── Wybrany fragment ──

Kasia.eRka, przerzut raka piersi do raka jajnika zdarza sie, zwłaszcza przy mutacji genów. Dlatego wiele kobiet po raku piersi usuwa jajniki prewencyjnie. A co do wyniku pooperacyjnego, ja miałam wpisany wtórny rak otrzewnej. Dopiero po otrzymaniu histopatu zmienili mi na rak jajnika. U mnie nie do końca było wiadomo, czy rak jajnika przerzucił się do jelita, czy odwrotnie. Dlatego też nie podaje się chemii w ciemno, żeby nie zaszkodzić.

───
── Dane wejściowe ──

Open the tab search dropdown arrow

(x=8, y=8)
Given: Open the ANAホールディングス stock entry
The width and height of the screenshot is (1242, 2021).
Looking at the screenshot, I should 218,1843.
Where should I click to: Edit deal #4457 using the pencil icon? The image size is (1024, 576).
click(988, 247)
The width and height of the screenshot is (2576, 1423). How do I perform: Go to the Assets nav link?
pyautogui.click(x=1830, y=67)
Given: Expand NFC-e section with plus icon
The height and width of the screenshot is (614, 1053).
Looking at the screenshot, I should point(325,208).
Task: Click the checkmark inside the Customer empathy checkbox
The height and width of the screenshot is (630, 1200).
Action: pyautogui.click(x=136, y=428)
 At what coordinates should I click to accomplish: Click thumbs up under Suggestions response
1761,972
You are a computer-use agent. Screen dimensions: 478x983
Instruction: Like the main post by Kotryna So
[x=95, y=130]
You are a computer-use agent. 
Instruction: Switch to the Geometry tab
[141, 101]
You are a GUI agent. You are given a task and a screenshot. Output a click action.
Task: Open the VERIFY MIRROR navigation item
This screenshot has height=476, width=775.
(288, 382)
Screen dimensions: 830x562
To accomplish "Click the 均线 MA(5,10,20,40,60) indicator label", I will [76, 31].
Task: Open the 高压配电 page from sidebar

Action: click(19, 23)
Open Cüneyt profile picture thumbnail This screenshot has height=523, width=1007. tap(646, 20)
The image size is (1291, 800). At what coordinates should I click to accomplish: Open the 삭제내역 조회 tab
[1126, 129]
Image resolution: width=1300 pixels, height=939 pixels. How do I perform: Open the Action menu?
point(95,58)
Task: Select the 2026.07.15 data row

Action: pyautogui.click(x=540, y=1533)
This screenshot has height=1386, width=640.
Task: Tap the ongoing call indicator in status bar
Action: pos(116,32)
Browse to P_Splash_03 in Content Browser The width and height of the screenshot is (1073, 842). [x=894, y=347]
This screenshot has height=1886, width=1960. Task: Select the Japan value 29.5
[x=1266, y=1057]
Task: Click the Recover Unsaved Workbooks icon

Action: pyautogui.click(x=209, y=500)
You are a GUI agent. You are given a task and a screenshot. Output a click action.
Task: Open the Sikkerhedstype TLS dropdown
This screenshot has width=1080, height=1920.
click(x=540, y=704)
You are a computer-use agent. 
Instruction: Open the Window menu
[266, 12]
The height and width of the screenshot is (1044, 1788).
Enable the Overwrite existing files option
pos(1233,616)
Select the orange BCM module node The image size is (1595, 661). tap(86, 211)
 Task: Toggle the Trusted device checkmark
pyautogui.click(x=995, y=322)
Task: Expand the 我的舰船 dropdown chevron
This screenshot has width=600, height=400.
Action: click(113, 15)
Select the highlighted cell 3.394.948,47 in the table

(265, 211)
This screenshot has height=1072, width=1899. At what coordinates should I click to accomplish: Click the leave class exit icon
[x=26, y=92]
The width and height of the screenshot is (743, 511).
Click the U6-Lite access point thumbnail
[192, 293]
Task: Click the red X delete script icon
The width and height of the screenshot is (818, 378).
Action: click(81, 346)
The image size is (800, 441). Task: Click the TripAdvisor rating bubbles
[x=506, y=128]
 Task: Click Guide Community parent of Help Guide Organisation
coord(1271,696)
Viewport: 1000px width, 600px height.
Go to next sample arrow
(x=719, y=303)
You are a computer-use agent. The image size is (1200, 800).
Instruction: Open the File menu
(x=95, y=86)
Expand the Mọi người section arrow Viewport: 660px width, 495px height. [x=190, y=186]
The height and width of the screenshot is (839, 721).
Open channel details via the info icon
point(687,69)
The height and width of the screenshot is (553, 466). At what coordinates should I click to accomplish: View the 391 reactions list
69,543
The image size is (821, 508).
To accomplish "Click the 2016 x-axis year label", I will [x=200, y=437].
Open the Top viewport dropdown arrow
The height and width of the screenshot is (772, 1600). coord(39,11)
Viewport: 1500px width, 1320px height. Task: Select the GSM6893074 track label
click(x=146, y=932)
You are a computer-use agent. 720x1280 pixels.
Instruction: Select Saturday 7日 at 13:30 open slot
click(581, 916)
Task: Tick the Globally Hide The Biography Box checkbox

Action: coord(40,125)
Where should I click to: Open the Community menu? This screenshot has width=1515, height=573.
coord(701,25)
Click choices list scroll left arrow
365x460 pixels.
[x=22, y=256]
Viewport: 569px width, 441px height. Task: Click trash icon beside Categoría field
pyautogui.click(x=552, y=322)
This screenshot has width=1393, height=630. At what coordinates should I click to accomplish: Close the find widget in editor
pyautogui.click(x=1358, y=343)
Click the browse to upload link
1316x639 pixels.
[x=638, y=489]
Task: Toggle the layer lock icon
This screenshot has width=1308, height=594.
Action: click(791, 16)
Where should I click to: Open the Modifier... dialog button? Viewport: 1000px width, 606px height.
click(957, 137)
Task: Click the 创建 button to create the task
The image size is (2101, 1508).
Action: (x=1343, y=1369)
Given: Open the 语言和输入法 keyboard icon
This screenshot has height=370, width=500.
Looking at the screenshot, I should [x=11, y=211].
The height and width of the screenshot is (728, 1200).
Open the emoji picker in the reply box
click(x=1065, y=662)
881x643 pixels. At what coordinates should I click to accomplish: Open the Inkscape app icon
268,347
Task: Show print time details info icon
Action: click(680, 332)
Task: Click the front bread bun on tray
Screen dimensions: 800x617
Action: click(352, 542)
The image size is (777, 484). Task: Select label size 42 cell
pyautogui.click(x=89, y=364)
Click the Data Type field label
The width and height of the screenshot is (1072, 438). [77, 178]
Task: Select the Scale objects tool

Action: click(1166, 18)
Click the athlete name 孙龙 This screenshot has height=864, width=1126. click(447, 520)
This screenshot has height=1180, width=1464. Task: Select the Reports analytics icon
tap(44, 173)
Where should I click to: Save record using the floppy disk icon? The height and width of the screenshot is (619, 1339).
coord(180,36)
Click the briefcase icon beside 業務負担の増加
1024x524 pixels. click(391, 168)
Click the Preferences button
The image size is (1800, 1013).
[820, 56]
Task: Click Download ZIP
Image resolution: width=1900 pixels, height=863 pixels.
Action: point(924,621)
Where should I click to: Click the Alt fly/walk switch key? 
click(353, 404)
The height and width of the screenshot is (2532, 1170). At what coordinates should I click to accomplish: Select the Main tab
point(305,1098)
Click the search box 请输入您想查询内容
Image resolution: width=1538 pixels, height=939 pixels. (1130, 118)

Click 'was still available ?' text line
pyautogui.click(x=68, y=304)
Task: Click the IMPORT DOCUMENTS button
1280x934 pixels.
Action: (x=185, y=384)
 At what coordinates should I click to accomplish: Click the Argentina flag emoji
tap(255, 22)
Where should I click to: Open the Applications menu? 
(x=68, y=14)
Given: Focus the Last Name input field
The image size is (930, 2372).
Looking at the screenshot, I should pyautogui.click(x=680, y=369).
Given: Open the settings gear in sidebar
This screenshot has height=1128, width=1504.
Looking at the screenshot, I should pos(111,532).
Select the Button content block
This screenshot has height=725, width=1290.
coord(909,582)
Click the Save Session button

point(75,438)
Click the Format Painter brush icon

───

* Zadania do wykonania *
[a] Proszę przepisać bez zmian fragment wypowiedzi o przerzutach raka piersi i jajnika, od słów „Kasia.eRka, przerzut raka” aż do słów „żeby nie zaszkodzić.” włącznie.
[b] Należy dopisać dalszy ciąg wypowiedzi o przerzutach raka piersi i jajnika, zaczynając od miejsca, w którym się kończy.

* Udzielone odpowiedzi *
[a]
Kasia.eRka, przerzut raka piersi do raka jajnika zdarza sie, zwłaszcza przy mutacji genów. Dlatego wiele kobiet po raku piersi usuwa jajniki prewencyjnie. A co do wyniku pooperacyjnego, ja miałam wpisany wtórny rak otrzewnej. Dopiero po otrzymaniu histopatu zmienili mi na rak jajnika. U mnie nie do końca było wiadomo, czy rak jajnika przerzucił się do jelita, czy odwrotnie. Dlatego też nie podaje się chemii w ciemno, żeby nie zaszkodzić.

[b]
czarownica11 Mama nie miała robionych markerów... A z operacji która właśnie miała być tak ważne to w zasadzie nic nie wynika bo nic nie usunęli A badanie hist. ponownie potwierdziło to samo - rak jajnika ze znakiem '?' Na karcie informacyjnej . Miało to dawać 0braz czy nie zmienić chemii - okazało się po badaniach że zmiany lekko sie cofnely ale pojawiły nowe - chemia została ta sama na kolejne 3 cykle. Miała MR właśnie dla porównania. Dziwi mnie natomiast że jesl8 leczenie jest na rakahajnika to nigdzie na Marnie ma nic o jajniku.. ani słowa że tak jest guz. Tzn tak jakby na jajnika nikt nie patrzył nawet...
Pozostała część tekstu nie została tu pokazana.